The Reflecting Telescope

Invention

The Reflecting Telescope

Devised by Isaac Newton in 1668, the reflecting telescope changed the field of astronomy forever. Instead of using several lenses as in a refracting telescope (such as the type Galileo created), a reflecting telescope uses mirrors to focus light.

After studying the reflecting telescopes created by Galileo and Kepler, Newton determined that when light was refracted through the lens of the telescope, the image suffered from severe chromatic aberration as the lenses split the light into its constituent colours.

The idea of a telescope using mirrors instead of lenses had already occurred to Galileo and others, but Newton was the first to build a functioning reflecting telescope using a concave primary mirror and a flat diagonal secondary mirror.

His telescope was shown to the Royal Society of London, one of the most distinguished organisations promoting science. The demonstration was so successful that Newton was elected to membership to the Royal Society immediately.

This "Newtonian Telescope" was more powerful than any refracting telescope of the same size. However, reflecting telescopes proved difficult to construct. The mirrors were hard to polish to the proper shape.
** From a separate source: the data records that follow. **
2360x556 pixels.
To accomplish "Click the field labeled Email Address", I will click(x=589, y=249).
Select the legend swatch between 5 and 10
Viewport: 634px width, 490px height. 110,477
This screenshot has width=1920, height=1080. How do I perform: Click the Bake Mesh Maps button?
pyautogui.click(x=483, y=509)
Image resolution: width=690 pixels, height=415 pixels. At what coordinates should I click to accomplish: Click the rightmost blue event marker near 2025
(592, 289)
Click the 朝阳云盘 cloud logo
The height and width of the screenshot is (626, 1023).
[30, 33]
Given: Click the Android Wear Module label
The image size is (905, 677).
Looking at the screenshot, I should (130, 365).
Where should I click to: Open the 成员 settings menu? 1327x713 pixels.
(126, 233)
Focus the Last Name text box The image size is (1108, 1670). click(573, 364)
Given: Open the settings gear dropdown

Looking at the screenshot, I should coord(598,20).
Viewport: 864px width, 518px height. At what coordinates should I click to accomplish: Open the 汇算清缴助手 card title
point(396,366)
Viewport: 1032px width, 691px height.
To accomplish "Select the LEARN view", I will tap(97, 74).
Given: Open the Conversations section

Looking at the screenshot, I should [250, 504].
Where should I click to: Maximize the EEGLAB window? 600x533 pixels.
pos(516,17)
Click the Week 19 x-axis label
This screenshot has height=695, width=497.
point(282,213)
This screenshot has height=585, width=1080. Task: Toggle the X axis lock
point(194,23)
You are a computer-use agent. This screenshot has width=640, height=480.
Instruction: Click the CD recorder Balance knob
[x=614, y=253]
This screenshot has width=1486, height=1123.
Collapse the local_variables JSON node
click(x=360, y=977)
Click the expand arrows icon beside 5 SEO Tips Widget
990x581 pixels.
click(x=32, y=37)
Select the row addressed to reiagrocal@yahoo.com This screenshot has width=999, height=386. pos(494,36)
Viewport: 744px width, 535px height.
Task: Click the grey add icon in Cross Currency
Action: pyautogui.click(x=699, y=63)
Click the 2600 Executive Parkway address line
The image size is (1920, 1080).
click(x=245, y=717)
It was fifty years before another member of the Royal Society, John Hadley, improved the mirror by making it have a parabolic shape instead of Newton’s spherical shape. A parabolic mirror is able to focus all of the light to one point and thus provides a crisper image than does a spherical mirror.

Astronomers such as William Herschel ground their own mirrors to make their own telescopes. It took exhausting hours of effort to achieve the required effect. When Herschel discovered the planet Uranus in 1781, it was whilst using the powerful Newtonian reflecting telescope he had built himself.

The reflecting telescope is the most popular type of telescope in the modern day.